Arak: Flogging and Six Public Executions for Man Convicted of Homicide

Azar Esfandiyari
Islamic Republic News Agency (IRNA) / Translation by ABC
March 7, 2017
Newspaper article

Man Who Killed Six Arak Residents Sentenced to Six Public Qesas Executions

ARAK – A man who killed six Arak residents has been condemned to six public qesas executions by Markazi Province Criminal Court 1 on Tuesday.

The Criminal Court judge further elaborated matters in a pre-trial interview with IRNA: “Abbas Sahara’i is the murderer who committed the heinous armed massacre of members of two Arak families the morning of January 11 of this year. Through the efforts of the security forces, he was identified and brought to justice.”

Judge Mohammad Reza Rahmati added that “In the public trial of those who committed these murders, Sahara’i - the first-degree suspect in the case - was sentenced to six public qesas executions in Ali ibn Abitaleb township for the crime of committing six counts of homicide.”

» **What to work on**:
• 1. In the news article about the Arak sentencing, shorten the paragraph that begins "The Criminal Court judge further elaborated" and keep its main facts.
• 2. According to the news article about the Arak sentencing, which court condemned the man to six public qesas executions?
• 3. Continue the news article about the Arak sentencing from its last sentence.
The records that follow have no connection to the news article.

» **Excerpted data**:

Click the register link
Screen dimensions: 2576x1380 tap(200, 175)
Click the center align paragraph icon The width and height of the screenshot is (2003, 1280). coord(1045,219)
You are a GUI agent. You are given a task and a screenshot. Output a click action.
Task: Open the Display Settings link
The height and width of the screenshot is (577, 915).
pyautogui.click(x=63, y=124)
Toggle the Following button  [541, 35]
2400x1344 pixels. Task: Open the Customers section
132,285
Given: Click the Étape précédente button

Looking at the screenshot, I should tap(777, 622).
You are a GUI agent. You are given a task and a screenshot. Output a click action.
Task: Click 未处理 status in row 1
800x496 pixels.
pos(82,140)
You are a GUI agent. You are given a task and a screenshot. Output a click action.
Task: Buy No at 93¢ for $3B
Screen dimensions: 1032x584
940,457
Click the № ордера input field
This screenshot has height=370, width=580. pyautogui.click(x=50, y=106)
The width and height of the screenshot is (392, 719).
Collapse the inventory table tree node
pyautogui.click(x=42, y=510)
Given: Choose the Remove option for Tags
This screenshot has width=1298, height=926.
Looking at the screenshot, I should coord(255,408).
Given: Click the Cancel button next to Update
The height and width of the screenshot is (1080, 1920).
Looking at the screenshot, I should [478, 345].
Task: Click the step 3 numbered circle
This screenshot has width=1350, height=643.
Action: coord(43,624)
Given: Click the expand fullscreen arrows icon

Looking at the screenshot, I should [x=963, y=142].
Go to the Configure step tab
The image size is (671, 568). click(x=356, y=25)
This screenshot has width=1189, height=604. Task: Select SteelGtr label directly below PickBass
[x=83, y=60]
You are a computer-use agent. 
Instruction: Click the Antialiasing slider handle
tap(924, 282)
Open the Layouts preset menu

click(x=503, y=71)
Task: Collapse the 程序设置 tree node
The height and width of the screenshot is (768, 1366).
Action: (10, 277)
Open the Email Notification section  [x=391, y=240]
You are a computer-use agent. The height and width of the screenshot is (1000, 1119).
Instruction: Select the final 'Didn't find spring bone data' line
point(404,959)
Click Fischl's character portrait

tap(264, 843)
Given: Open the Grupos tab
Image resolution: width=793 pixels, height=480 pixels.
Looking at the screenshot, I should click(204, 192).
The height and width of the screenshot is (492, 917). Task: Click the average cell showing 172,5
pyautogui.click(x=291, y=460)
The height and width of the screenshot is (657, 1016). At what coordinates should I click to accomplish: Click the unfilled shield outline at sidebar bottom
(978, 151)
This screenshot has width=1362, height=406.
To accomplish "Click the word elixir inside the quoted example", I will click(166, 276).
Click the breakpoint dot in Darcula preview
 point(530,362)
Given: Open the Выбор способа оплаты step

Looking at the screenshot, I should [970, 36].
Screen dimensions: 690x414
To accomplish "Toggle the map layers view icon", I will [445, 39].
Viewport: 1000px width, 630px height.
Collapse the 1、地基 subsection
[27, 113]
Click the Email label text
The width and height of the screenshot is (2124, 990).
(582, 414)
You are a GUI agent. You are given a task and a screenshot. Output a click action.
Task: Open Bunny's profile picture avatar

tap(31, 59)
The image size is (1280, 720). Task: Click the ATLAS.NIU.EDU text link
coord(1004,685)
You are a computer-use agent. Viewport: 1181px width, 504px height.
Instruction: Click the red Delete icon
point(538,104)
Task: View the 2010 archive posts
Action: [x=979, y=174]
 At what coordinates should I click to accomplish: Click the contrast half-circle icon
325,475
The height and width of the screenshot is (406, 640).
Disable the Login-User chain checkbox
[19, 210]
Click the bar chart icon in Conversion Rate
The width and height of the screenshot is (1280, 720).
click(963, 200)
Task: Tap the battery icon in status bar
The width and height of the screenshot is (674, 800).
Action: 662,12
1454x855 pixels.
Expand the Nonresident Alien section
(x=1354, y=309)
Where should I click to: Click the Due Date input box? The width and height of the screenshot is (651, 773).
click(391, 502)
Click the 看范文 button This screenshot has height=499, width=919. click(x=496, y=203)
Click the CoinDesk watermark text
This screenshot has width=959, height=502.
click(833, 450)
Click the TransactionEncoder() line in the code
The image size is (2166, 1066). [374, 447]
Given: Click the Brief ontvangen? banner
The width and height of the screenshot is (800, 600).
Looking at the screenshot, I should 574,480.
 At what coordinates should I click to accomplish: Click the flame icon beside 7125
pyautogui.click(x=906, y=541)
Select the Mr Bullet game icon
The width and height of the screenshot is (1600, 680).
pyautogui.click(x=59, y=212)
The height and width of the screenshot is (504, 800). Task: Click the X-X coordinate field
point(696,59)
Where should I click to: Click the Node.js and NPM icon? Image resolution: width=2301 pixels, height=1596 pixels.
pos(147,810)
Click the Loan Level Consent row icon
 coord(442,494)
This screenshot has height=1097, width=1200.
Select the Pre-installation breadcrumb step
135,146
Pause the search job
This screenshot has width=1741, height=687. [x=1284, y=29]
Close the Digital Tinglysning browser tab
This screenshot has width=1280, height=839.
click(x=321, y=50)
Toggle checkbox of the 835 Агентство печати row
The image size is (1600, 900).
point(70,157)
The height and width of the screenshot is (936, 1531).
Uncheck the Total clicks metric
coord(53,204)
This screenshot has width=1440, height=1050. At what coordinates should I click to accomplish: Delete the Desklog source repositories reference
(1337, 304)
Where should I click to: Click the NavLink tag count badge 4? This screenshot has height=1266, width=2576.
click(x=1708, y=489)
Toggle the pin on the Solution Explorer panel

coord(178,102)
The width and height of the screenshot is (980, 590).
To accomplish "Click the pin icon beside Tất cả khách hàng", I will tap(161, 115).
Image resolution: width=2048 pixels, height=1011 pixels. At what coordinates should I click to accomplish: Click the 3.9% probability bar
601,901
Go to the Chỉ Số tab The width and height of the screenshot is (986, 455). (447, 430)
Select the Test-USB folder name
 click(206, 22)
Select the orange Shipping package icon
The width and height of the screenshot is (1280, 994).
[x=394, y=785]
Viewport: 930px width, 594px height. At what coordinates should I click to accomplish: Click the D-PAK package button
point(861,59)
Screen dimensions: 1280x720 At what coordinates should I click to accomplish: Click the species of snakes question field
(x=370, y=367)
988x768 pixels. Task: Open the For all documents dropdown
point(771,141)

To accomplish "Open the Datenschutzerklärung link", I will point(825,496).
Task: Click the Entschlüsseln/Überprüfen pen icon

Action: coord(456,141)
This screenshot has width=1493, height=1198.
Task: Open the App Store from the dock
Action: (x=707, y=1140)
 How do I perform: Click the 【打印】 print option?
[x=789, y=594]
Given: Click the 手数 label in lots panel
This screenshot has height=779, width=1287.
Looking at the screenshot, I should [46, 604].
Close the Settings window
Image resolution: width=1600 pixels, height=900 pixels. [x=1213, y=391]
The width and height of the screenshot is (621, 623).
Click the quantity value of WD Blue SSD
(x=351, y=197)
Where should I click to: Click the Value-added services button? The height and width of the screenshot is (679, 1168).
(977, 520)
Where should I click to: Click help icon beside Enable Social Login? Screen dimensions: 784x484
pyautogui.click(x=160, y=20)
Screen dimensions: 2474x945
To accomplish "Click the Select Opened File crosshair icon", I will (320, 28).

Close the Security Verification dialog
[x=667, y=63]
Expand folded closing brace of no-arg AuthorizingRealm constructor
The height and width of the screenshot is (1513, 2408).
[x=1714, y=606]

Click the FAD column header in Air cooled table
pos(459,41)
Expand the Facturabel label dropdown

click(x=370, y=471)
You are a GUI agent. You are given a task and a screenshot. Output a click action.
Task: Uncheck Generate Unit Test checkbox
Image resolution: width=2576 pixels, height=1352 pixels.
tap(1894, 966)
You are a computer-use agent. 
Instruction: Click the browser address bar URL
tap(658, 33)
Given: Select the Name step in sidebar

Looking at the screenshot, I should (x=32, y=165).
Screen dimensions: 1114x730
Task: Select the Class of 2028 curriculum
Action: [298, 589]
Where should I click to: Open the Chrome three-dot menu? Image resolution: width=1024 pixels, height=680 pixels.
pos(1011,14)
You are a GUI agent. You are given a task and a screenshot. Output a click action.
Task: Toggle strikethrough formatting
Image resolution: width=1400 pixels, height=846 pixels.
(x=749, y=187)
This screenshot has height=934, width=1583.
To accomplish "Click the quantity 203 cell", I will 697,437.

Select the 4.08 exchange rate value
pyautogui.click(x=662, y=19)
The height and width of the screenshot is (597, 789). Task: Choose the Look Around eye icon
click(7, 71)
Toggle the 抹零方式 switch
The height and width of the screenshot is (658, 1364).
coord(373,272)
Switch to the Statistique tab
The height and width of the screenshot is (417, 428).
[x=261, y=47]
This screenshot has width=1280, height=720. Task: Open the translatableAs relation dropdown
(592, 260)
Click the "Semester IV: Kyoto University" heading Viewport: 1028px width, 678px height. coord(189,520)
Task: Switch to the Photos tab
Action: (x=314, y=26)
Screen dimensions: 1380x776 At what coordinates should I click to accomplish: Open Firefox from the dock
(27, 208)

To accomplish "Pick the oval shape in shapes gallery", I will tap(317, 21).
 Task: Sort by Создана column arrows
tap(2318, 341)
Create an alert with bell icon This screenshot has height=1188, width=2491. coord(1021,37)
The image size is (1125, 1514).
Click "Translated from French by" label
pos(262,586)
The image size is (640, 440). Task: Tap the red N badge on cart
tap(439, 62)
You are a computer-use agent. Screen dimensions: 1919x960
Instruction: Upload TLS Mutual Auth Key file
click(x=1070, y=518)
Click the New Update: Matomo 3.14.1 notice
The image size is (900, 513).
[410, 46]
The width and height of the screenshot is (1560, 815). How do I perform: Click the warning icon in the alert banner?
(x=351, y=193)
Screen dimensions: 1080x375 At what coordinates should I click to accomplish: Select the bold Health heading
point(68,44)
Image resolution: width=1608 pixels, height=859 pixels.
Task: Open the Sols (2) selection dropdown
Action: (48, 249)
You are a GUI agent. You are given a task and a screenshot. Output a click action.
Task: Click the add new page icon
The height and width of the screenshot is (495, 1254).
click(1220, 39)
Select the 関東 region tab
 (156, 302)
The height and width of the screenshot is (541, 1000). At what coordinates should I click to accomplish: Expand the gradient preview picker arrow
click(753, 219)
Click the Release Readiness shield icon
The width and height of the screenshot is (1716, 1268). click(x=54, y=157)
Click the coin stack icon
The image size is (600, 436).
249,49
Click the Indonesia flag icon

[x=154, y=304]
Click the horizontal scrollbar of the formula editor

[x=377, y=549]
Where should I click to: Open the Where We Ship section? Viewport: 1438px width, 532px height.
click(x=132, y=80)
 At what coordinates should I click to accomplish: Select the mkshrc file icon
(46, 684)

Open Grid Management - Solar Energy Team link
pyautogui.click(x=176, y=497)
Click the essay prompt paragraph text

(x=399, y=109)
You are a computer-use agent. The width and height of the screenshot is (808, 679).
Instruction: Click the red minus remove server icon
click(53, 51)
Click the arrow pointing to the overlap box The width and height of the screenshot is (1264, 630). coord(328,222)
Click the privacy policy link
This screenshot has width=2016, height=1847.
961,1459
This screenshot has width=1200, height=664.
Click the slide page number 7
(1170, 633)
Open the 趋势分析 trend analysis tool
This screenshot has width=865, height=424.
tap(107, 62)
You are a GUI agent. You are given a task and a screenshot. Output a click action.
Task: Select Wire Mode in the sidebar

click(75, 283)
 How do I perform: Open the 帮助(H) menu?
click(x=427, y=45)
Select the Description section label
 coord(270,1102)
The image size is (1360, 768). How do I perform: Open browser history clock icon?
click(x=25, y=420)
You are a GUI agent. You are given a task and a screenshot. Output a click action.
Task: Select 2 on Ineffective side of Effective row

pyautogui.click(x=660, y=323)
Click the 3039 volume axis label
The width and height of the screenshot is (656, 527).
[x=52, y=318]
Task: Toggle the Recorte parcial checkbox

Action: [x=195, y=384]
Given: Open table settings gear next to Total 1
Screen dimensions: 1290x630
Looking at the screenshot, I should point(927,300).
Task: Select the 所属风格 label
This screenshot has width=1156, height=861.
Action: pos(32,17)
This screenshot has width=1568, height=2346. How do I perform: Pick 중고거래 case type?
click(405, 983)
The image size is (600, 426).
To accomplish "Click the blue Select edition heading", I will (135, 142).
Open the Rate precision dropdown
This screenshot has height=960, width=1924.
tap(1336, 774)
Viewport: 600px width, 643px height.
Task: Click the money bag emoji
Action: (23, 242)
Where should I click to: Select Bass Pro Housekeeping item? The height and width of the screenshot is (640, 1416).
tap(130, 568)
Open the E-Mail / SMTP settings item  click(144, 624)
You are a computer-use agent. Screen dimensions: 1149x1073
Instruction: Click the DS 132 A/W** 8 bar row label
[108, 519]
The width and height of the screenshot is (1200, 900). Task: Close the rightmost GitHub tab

» **Results**:
• 1. In a pre-trial interview with IRNA, the Criminal Court judge said that Abbas Sahara'i carried out the armed massacre of members of two Arak families on the morning of January 11. Security forces identified him and brought him to justice.

• 2. Markazi Province Criminal Court 1

• 3.
“This murderer was further sentenced to seven years of degree five ta’zir imprisonment for bearing and keeping a Kalashnikov firearm and ammunition. He also received one year of degree five ta’zir imprisonment and 74 lashes for the offense of disturbing public order,” the judge continued.

The Criminal Court One judge further stated that “Reza Sahara’i, the second-degree suspect, was convicted as an accomplice in the six murders, the purchase and keeping of a Kalashnikov firearm and ammunition, and for encouraging the first-degree suspect to commit the murders. He was sentenced to 55 years of ta’zir imprisonment and two years of forced residency in Izeh county (Khuzestan province.)”

According to Rahmati, the defendants may appeal the decision within the next twenty days.

On the morning of January 11, 2017, the 27-year-old young man, seeking revenge, took the lives of six Arak residents with a firearm in two rounds [of shooting.] He was apprehended through the efforts of security agents within 14 hours and turned over to judicial authorities.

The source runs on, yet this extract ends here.